Semiconductors have become an omnipresent buzzword of the Czech-Taiwanese friendship, but cooperation remains limited by what Czechia can offer. 

The semiconductor factory craze in Czechia we witnessed in the past three years was brought on by a concurrence of two separate chains of events, sparking hope for a substantial investment from Taiwan in this industry.

In spring 2020, TSMC, the Taiwanese semiconductor production giant, announced colossal investment plans. First, they initiated the construction of a large-scale factory in Phoenix, Arizona. A year later, the company announced a plan to create a joint subsidiary in Japan. Stirring up publicity and excitement, it was rumored that another immense investment would take place in Europe. 

At the same time as TSMC announced those giant multi-billion global investments, a part of the Czech political representation started shifting the direction of Czech diplomacy, steering towards Taiwan. 

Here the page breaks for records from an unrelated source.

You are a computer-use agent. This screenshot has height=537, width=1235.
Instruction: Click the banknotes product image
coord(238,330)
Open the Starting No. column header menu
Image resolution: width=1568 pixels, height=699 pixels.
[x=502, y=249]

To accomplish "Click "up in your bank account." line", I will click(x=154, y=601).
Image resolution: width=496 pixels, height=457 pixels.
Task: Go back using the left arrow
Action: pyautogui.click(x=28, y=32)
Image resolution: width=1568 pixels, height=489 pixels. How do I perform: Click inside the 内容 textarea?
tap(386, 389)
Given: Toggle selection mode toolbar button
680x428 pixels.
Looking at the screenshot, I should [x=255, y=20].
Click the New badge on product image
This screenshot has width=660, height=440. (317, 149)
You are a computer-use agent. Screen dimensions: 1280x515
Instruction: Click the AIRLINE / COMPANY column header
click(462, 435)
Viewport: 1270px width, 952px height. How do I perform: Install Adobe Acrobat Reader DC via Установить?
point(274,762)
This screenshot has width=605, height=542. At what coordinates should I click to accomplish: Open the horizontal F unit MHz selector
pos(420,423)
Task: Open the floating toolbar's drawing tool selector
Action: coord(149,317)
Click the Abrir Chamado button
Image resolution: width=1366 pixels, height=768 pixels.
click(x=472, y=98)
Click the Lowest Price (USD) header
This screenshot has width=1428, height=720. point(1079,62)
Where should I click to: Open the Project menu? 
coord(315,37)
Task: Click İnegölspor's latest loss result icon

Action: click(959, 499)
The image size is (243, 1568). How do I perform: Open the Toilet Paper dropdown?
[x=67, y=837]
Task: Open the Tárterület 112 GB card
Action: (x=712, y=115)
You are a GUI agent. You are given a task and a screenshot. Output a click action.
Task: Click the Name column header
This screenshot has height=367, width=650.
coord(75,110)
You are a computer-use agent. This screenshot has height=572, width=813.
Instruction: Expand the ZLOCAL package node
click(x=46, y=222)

The era of intense strengthening of the Czech-Taiwanese bonds officially commenced with the widely debated 2020 visit of the Czech Senate President Miloš Vystrčil to Taiwan that included a notable speech in the Taiwan Parliament (the Legislative Yuan). After the 2021 election to the Czech parliament that ushered in a new government led by a coalition of center-right parties, Vystrčil’s visit was followed by two other large visits in the subsequent years – first, a delegation led by Senator Jiří Drahoš in 2022 and later, a grand delegation headed by the Czech Chamber of Deputies Speaker Markéta Pekarová Adamová in spring 2023.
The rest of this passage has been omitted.